* _Instructions for the task_
Without omitting anything, write out the listing below precisely.

* _Data provided_
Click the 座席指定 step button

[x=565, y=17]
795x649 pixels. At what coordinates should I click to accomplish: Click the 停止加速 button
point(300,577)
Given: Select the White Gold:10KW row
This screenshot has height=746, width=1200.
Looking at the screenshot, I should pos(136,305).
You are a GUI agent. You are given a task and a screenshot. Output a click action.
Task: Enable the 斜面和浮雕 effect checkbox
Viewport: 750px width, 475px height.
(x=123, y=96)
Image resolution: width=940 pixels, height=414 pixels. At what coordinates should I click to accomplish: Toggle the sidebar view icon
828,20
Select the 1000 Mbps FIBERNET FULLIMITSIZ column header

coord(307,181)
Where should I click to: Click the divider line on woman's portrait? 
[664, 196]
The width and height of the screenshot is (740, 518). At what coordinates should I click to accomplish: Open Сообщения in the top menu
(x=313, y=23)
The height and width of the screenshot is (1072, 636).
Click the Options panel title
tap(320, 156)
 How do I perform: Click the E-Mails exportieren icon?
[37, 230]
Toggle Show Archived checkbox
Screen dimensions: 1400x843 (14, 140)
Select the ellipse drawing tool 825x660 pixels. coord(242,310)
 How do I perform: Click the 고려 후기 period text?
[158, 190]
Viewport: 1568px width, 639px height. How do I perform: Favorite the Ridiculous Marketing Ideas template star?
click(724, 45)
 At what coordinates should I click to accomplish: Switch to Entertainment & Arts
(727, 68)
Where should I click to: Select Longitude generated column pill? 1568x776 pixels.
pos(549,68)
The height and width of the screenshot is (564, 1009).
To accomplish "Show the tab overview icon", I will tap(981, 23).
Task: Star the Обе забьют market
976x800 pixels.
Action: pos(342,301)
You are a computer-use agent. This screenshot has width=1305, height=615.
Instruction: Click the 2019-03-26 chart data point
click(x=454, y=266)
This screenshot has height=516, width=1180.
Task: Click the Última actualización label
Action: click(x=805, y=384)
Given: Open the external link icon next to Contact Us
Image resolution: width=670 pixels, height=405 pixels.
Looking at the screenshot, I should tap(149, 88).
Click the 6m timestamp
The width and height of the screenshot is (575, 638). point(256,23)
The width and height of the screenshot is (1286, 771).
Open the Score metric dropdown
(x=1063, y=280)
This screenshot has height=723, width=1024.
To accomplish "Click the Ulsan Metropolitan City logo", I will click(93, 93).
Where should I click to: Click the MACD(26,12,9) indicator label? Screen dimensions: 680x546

* _Solution to this problem_
Click the 座席指定 step button

[x=565, y=17]
795x649 pixels. At what coordinates should I click to accomplish: Click the 停止加速 button
point(300,577)
Given: Select the White Gold:10KW row
This screenshot has height=746, width=1200.
Looking at the screenshot, I should pos(136,305).
You are a GUI agent. You are given a task and a screenshot. Output a click action.
Task: Enable the 斜面和浮雕 effect checkbox
Viewport: 750px width, 475px height.
(x=123, y=96)
Image resolution: width=940 pixels, height=414 pixels. At what coordinates should I click to accomplish: Toggle the sidebar view icon
828,20
Select the 1000 Mbps FIBERNET FULLIMITSIZ column header

coord(307,181)
Where should I click to: Click the divider line on woman's portrait? 
[664, 196]
The width and height of the screenshot is (740, 518). At what coordinates should I click to accomplish: Open Сообщения in the top menu
(x=313, y=23)
The height and width of the screenshot is (1072, 636).
Click the Options panel title
tap(320, 156)
 How do I perform: Click the E-Mails exportieren icon?
[37, 230]
Toggle Show Archived checkbox
Screen dimensions: 1400x843 (14, 140)
Select the ellipse drawing tool 825x660 pixels. coord(242,310)
 How do I perform: Click the 고려 후기 period text?
[158, 190]
Viewport: 1568px width, 639px height. How do I perform: Favorite the Ridiculous Marketing Ideas template star?
click(724, 45)
 At what coordinates should I click to accomplish: Switch to Entertainment & Arts
(727, 68)
Where should I click to: Select Longitude generated column pill? 1568x776 pixels.
pos(549,68)
The height and width of the screenshot is (564, 1009).
To accomplish "Show the tab overview icon", I will tap(981, 23).
Task: Star the Обе забьют market
976x800 pixels.
Action: pos(342,301)
You are a computer-use agent. This screenshot has width=1305, height=615.
Instruction: Click the 2019-03-26 chart data point
click(x=454, y=266)
This screenshot has height=516, width=1180.
Task: Click the Última actualización label
Action: click(x=805, y=384)
Given: Open the external link icon next to Contact Us
Image resolution: width=670 pixels, height=405 pixels.
Looking at the screenshot, I should tap(149, 88).
Click the 6m timestamp
The width and height of the screenshot is (575, 638). point(256,23)
The width and height of the screenshot is (1286, 771).
Open the Score metric dropdown
(x=1063, y=280)
This screenshot has height=723, width=1024.
To accomplish "Click the Ulsan Metropolitan City logo", I will click(93, 93).
Where should I click to: Click the MACD(26,12,9) indicator label? Screen dimensions: 680x546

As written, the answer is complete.